*Work to be completed*: Using only the entries below, output the lines starting at the one containing "This screenshot has height=546, width=1110." and ending at the one containing "Image resolution: width=860", exactly and inclusive of both, omitting the pictures.

╭──

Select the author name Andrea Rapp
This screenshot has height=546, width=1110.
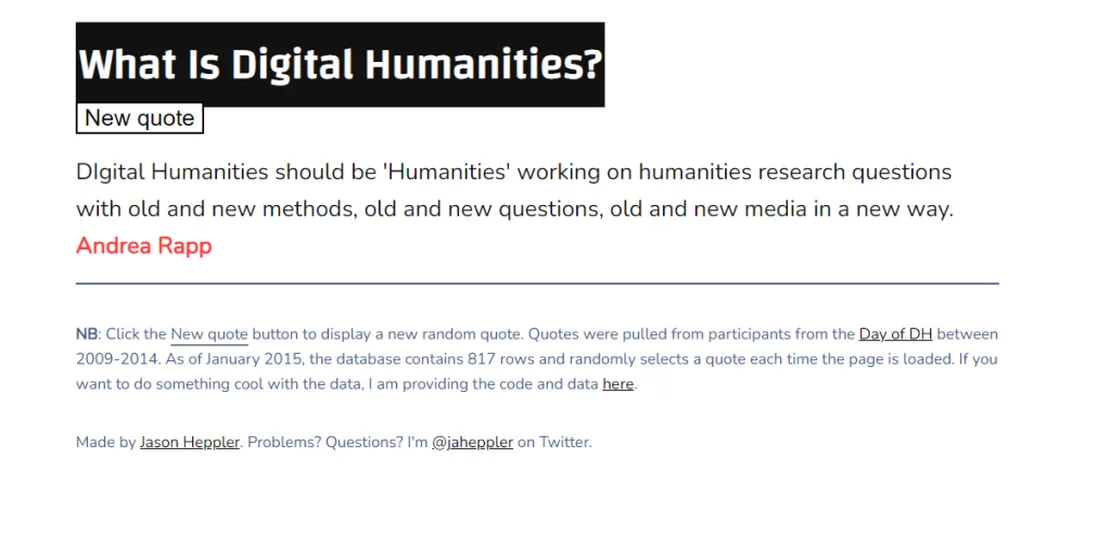144,246
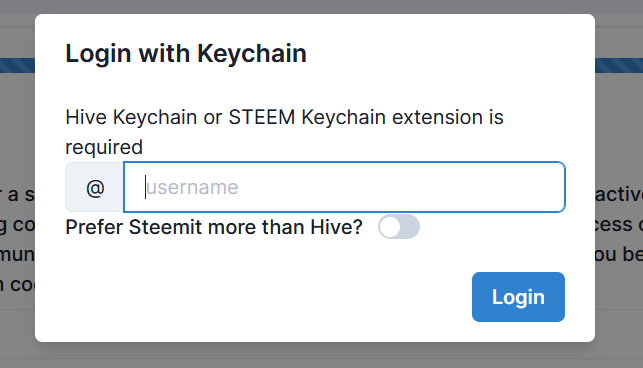Screen dimensions: 643x368
Task: Click the word "required" under the description
Action: pos(104,147)
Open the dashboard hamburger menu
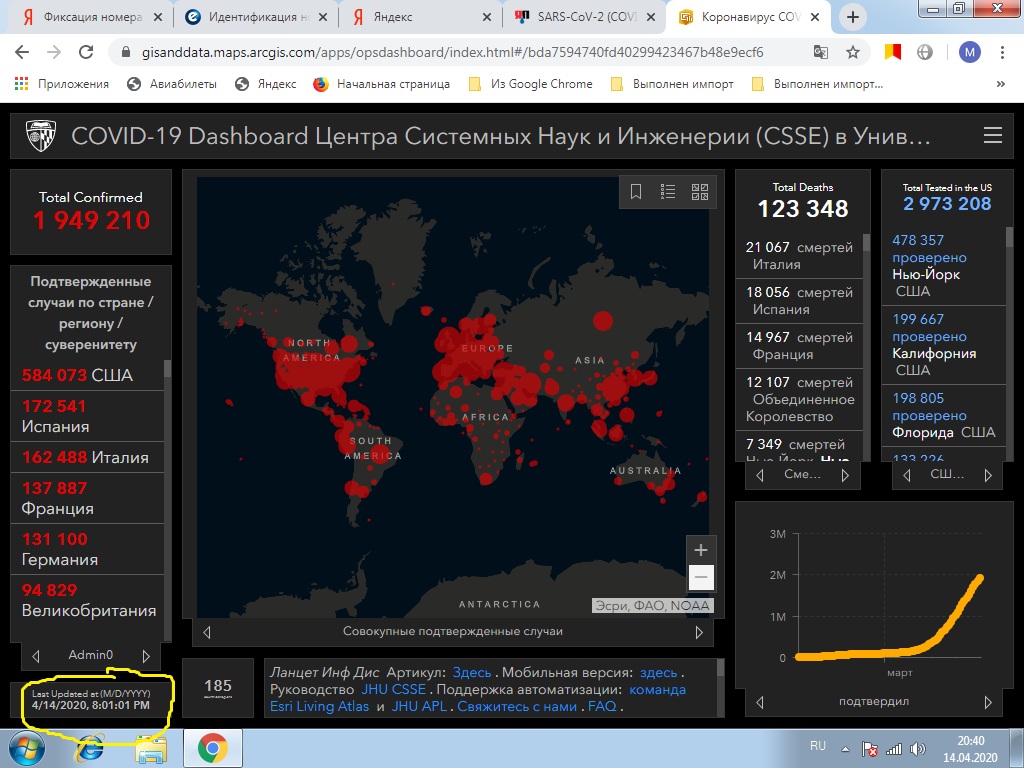Screen dimensions: 1024x768 [x=993, y=135]
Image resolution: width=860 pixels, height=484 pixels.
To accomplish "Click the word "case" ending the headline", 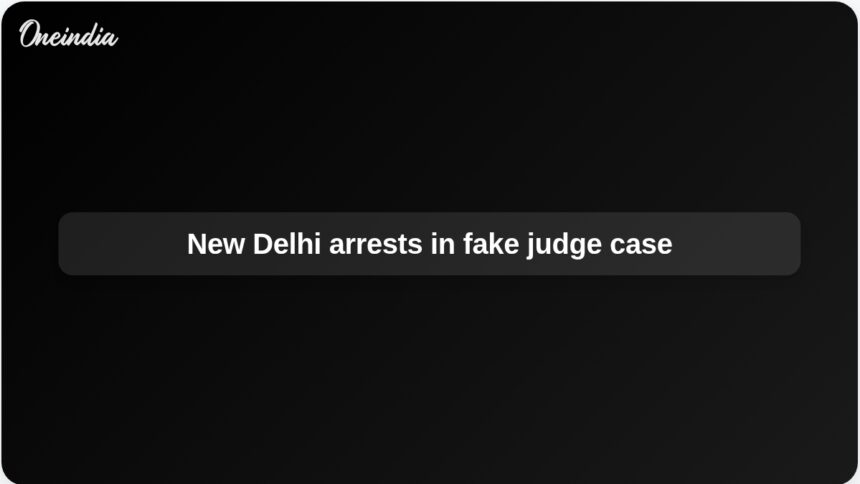I will (x=641, y=245).
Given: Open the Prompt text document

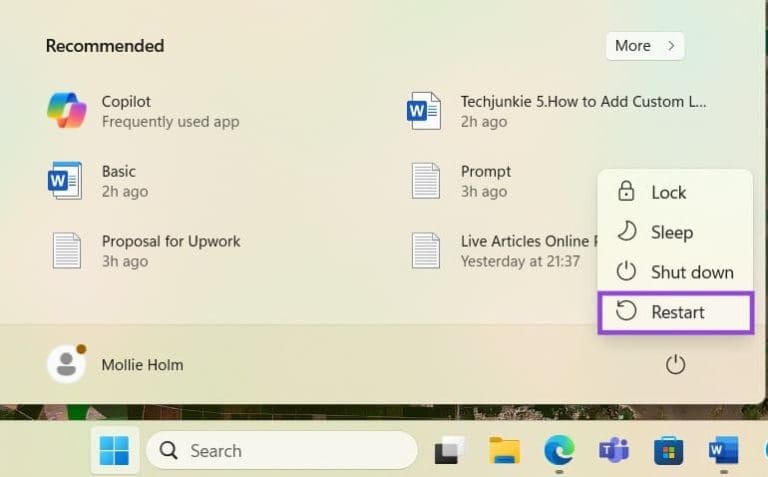Looking at the screenshot, I should 426,180.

╰──

*Solution to this problem*:
This screenshot has height=546, width=1110.
144,246
Screen dimensions: 643x368
Task: Click the word "required" under the description
Action: pos(104,147)
Open the dashboard hamburger menu
Screen dimensions: 1024x768 [x=993, y=135]
Image resolution: width=860 pixels, height=484 pixels.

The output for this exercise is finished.